> _Exercise_:
In the entries below, find every line holding the string "Given" and collect it.

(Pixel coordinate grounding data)
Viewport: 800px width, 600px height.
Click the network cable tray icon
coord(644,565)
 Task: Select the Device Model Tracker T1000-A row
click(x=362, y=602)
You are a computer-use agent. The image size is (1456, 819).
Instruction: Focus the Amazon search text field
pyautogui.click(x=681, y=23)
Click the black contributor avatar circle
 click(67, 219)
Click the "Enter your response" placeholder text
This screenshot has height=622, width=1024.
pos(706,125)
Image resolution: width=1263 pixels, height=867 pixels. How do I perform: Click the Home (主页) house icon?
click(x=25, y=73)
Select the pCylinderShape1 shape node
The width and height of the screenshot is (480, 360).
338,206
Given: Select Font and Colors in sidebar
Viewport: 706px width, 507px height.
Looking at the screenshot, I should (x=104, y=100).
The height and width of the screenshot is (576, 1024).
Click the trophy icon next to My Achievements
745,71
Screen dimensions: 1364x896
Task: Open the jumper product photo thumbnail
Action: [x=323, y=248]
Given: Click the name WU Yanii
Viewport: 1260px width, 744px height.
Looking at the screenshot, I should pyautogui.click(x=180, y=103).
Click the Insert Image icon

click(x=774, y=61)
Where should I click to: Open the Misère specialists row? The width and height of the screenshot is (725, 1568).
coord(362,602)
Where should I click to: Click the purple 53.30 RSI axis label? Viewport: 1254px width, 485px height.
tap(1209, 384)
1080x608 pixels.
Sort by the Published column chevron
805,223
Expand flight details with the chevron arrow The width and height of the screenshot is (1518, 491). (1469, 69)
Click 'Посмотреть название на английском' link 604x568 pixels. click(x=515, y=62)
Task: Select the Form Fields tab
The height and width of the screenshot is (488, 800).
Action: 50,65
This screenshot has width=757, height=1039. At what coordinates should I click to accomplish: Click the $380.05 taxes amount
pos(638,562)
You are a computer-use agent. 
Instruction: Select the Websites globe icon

> _Task response_:
Given: Select Font and Colors in sidebar
Given: Click the name WU Yanii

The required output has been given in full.